What you will do » Reproduce the stretch of the records from the line containing "The width and height of the screenshot is (910, 467)." through the line containing "[x=23, y=295]", both lines included, without changing a character.

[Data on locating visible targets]
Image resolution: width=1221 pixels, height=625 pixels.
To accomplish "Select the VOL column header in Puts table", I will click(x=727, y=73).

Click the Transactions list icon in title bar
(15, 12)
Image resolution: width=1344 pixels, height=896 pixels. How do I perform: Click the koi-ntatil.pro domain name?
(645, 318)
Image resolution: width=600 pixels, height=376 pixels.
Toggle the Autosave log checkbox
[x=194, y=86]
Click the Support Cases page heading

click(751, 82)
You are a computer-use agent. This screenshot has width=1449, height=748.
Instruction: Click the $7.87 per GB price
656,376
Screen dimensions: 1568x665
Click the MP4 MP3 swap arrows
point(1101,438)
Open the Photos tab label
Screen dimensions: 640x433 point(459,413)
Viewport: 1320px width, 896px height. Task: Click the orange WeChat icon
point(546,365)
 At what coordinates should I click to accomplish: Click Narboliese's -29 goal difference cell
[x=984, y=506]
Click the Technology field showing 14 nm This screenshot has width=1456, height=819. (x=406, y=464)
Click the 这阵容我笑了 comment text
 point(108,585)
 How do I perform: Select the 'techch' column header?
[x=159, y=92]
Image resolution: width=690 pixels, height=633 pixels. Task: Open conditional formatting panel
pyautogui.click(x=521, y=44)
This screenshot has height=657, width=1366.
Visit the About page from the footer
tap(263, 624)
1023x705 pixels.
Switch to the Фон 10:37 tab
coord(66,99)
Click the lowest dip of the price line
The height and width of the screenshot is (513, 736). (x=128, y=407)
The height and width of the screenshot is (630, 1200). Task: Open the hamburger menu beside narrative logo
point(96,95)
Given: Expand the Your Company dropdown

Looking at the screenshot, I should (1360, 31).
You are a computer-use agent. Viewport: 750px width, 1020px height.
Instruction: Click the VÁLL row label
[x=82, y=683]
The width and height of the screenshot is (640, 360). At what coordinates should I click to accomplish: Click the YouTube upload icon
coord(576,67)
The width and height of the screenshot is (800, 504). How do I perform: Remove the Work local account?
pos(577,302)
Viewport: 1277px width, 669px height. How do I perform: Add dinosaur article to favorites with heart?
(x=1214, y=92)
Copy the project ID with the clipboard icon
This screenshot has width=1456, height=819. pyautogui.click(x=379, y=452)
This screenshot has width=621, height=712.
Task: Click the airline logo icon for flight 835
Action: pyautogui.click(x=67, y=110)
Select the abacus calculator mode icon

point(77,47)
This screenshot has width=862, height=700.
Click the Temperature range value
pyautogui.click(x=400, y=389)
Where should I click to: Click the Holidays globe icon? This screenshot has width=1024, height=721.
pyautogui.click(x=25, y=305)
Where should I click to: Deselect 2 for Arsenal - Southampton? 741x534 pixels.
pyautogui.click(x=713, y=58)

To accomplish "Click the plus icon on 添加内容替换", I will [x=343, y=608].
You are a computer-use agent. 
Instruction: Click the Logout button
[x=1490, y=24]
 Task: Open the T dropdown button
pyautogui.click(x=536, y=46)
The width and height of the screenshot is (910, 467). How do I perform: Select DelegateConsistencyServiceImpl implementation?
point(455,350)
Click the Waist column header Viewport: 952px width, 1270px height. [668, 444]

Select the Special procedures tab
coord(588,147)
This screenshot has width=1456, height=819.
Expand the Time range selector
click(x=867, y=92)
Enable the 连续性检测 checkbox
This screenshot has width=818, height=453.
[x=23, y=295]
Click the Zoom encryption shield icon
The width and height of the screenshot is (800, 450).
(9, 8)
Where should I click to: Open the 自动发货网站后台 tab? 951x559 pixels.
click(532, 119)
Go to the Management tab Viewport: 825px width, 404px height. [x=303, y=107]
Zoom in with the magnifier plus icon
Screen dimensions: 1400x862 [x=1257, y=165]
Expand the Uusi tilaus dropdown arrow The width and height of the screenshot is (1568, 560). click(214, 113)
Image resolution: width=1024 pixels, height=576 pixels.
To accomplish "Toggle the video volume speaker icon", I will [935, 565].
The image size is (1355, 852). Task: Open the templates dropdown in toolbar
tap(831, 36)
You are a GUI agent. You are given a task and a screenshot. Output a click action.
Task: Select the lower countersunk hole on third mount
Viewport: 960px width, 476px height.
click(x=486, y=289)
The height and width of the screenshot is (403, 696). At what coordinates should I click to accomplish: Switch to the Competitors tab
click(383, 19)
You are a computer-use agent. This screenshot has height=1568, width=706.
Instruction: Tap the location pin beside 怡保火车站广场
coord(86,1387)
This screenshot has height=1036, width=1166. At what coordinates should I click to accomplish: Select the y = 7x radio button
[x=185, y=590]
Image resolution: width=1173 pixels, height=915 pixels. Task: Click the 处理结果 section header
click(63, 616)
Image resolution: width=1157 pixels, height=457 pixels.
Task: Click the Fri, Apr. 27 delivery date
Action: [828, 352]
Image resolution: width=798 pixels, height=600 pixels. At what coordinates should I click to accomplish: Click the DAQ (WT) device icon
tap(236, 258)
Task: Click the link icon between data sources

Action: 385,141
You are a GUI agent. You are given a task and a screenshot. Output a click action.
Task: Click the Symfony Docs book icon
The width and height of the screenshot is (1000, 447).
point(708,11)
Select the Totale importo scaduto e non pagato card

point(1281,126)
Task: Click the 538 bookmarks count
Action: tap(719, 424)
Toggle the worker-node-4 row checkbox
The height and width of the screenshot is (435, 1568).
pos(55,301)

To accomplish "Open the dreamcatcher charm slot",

Correct response »
The width and height of the screenshot is (910, 467). How do I perform: Select DelegateConsistencyServiceImpl implementation?
point(455,350)
Click the Waist column header Viewport: 952px width, 1270px height. [668, 444]

Select the Special procedures tab
coord(588,147)
This screenshot has width=1456, height=819.
Expand the Time range selector
click(x=867, y=92)
Enable the 连续性检测 checkbox
This screenshot has width=818, height=453.
[x=23, y=295]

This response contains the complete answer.